DATA FOR THE TASK.
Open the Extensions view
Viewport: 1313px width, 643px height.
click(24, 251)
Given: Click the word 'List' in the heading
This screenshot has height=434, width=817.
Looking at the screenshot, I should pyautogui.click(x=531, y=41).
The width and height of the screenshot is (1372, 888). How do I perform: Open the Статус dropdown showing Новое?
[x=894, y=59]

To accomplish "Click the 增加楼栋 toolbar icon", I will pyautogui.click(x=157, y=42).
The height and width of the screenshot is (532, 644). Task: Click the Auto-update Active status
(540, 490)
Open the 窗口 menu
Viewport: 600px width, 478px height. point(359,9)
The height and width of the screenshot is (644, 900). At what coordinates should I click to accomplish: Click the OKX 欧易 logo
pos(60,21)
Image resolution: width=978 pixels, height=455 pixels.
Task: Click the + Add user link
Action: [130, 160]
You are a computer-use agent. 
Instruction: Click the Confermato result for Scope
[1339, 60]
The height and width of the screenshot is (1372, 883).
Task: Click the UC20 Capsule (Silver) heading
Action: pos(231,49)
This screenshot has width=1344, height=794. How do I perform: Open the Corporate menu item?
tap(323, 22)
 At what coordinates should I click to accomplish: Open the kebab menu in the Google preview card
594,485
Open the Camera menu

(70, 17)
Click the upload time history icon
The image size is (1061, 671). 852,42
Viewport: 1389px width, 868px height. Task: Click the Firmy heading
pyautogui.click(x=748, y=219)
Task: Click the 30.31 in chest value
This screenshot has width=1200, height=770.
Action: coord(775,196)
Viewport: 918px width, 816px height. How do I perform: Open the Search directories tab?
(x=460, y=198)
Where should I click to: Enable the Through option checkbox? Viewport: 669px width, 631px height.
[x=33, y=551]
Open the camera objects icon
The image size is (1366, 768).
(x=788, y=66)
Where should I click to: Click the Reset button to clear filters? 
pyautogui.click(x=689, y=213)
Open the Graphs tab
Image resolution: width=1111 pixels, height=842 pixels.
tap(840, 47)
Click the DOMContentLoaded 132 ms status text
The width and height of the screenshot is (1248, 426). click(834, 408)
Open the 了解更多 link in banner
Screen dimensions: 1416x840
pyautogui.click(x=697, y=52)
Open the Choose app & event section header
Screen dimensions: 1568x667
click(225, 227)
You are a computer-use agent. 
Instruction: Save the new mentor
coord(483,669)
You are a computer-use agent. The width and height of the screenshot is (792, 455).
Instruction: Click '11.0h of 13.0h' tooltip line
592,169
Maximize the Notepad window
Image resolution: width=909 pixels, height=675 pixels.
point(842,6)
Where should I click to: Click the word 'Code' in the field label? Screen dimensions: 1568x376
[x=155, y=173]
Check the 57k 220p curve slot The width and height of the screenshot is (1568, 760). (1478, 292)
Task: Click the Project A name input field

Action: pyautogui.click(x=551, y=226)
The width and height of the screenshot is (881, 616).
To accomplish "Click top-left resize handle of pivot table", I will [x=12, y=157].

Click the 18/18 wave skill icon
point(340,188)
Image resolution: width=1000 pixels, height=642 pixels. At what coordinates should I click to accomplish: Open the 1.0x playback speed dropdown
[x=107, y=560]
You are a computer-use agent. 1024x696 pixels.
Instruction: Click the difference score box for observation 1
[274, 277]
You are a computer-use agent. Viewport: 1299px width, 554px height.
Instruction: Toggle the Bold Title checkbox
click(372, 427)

TO DO.
The response should consist of all the entries, reproduced word for word.

RESPONSE TO THIS TASK.
Open the Extensions view
Viewport: 1313px width, 643px height.
click(24, 251)
Given: Click the word 'List' in the heading
This screenshot has height=434, width=817.
Looking at the screenshot, I should pyautogui.click(x=531, y=41).
The width and height of the screenshot is (1372, 888). How do I perform: Open the Статус dropdown showing Новое?
[x=894, y=59]

To accomplish "Click the 增加楼栋 toolbar icon", I will pyautogui.click(x=157, y=42).
The height and width of the screenshot is (532, 644). Task: Click the Auto-update Active status
(540, 490)
Open the 窗口 menu
Viewport: 600px width, 478px height. point(359,9)
The height and width of the screenshot is (644, 900). At what coordinates should I click to accomplish: Click the OKX 欧易 logo
pos(60,21)
Image resolution: width=978 pixels, height=455 pixels.
Task: Click the + Add user link
Action: [130, 160]
You are a computer-use agent. 
Instruction: Click the Confermato result for Scope
[1339, 60]
The height and width of the screenshot is (1372, 883).
Task: Click the UC20 Capsule (Silver) heading
Action: pos(231,49)
This screenshot has width=1344, height=794. How do I perform: Open the Corporate menu item?
tap(323, 22)
 At what coordinates should I click to accomplish: Open the kebab menu in the Google preview card
594,485
Open the Camera menu

(70, 17)
Click the upload time history icon
The image size is (1061, 671). 852,42
Viewport: 1389px width, 868px height. Task: Click the Firmy heading
pyautogui.click(x=748, y=219)
Task: Click the 30.31 in chest value
This screenshot has width=1200, height=770.
Action: coord(775,196)
Viewport: 918px width, 816px height. How do I perform: Open the Search directories tab?
(x=460, y=198)
Where should I click to: Enable the Through option checkbox? Viewport: 669px width, 631px height.
[x=33, y=551]
Open the camera objects icon
The image size is (1366, 768).
(x=788, y=66)
Where should I click to: Click the Reset button to clear filters? 
pyautogui.click(x=689, y=213)
Open the Graphs tab
Image resolution: width=1111 pixels, height=842 pixels.
tap(840, 47)
Click the DOMContentLoaded 132 ms status text
The width and height of the screenshot is (1248, 426). click(834, 408)
Open the 了解更多 link in banner
Screen dimensions: 1416x840
pyautogui.click(x=697, y=52)
Open the Choose app & event section header
Screen dimensions: 1568x667
click(225, 227)
You are a computer-use agent. 
Instruction: Save the new mentor
coord(483,669)
You are a computer-use agent. The width and height of the screenshot is (792, 455).
Instruction: Click '11.0h of 13.0h' tooltip line
592,169
Maximize the Notepad window
Image resolution: width=909 pixels, height=675 pixels.
point(842,6)
Where should I click to: Click the word 'Code' in the field label? Screen dimensions: 1568x376
[x=155, y=173]
Check the 57k 220p curve slot The width and height of the screenshot is (1568, 760). (1478, 292)
Task: Click the Project A name input field

Action: pyautogui.click(x=551, y=226)
The width and height of the screenshot is (881, 616).
To accomplish "Click top-left resize handle of pivot table", I will [x=12, y=157].

Click the 18/18 wave skill icon
point(340,188)
Image resolution: width=1000 pixels, height=642 pixels. At what coordinates should I click to accomplish: Open the 1.0x playback speed dropdown
[x=107, y=560]
You are a computer-use agent. 1024x696 pixels.
Instruction: Click the difference score box for observation 1
[274, 277]
You are a computer-use agent. Viewport: 1299px width, 554px height.
Instruction: Toggle the Bold Title checkbox
click(372, 427)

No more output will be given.